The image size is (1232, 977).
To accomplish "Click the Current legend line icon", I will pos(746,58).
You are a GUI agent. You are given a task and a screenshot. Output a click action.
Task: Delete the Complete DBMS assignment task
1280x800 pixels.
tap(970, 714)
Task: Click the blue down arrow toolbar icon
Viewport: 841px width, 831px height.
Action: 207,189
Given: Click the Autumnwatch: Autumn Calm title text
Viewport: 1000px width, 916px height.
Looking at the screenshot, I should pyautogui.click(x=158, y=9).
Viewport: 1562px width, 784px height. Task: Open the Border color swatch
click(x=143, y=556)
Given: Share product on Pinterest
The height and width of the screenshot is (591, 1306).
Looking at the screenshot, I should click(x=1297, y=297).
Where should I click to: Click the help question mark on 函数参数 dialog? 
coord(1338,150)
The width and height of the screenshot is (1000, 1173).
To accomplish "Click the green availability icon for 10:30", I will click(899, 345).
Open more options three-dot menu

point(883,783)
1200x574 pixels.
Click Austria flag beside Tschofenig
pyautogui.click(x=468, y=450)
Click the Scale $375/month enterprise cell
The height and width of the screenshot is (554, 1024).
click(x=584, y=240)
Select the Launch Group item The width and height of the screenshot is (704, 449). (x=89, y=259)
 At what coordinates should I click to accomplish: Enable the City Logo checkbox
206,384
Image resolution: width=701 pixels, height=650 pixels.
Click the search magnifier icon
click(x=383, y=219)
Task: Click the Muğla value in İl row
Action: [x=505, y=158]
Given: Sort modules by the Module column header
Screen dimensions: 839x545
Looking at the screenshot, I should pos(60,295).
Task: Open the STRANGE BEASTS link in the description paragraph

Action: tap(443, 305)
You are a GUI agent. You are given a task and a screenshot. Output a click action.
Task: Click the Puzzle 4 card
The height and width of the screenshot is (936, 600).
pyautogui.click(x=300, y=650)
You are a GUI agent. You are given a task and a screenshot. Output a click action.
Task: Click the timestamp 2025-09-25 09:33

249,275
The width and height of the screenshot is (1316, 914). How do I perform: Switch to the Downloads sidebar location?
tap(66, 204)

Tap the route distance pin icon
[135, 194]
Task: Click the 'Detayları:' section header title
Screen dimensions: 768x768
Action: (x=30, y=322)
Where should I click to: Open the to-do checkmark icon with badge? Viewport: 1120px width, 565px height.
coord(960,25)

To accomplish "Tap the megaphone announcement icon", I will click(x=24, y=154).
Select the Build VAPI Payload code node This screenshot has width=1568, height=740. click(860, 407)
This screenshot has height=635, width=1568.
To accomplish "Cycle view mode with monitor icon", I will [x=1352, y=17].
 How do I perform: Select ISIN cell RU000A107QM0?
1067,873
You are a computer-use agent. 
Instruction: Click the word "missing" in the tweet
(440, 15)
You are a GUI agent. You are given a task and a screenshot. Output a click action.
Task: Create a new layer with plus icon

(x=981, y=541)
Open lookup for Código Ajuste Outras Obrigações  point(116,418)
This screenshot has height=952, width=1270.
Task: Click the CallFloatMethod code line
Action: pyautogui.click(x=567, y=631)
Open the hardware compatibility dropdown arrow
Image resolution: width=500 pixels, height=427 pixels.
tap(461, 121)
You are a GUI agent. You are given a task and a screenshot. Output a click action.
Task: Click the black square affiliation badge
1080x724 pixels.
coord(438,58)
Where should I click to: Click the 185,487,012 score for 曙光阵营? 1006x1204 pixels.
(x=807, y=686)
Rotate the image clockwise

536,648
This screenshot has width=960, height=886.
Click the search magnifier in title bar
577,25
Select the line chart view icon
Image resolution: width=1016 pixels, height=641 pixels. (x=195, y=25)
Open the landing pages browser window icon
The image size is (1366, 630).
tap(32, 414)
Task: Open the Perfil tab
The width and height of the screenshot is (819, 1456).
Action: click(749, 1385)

----

Directions for this task -> Across the records above, how many lines contain the word "header"? Give the number by itself.

Expected answer -> 2